L'année 2008 voit la sortie du sixième opus des australiens de
The Eternal, nommé Kartika. Pour ceux qui ne connaissent pas encore cette formation, sachez que c'est du côté de
Paradise Lost qu'il faut chercher. N'entendez pas par là qu'il s'agit d'une sale repompe des anglais, mais disons plutôt qu'il y a une inspiration plus qu'évidente...
Allez, espérons que cet opus pourra dévoiler le talent de ces australiens aux yeux du monde entier!
Alors voyons voir si ce Kartika est dans la même veine que Sleep of Reason.

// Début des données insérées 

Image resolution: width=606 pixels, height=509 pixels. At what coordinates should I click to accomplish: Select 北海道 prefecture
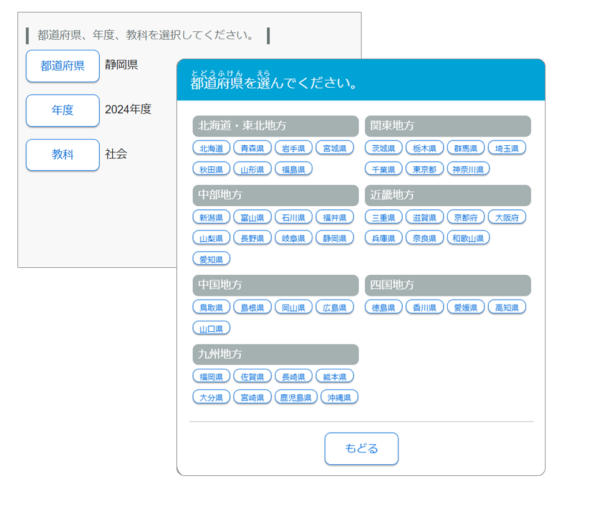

Ce qui changeait le plus sur le précédent effort, c'était cette attirance vers un son de plus en plus doom. Ici, il n'en est rien, les influences lourdes ne sont que très peu retranscrites. Non, Kartika sonne le retour de
The Eternal à un son un peu plus british (si vous voyez ce que je veux dire...). Ainsi, cet opus se voit plongé dans une mélancolie ambiante, certes peu marquée mais assez présente pour être soulignée. Un chant clair expressif, des choeurs, des claviers omniprésents et une ambivalence guitares acoustiques et électriques sont les clés de la recette Kartika. Le son reste tout de même assez lourd, preuve que les australiens ont assez bien vécus le retour au source de
Paradise Lost!
Si l'on se penche de plus près sur la composition de cet album, on se retrouve avec de vrais bons morceaux bien foutus, à défaut d'être réellement originaux. Le trio "Silence"-"Without Reason"-"Lost Our Way" démarre Kartika de la plus belle des manières: solis parfaitement bien placés, refrains accrocheurs et notes de piano appuyant le sentiment mélancolique des compositions, bref, un plutôt bon début. Puis arrive "Self Inflicted", morceau vraiment intéressant, de par son approche Katatoniesque et ses choeurs dignes d'un Pink Floyd!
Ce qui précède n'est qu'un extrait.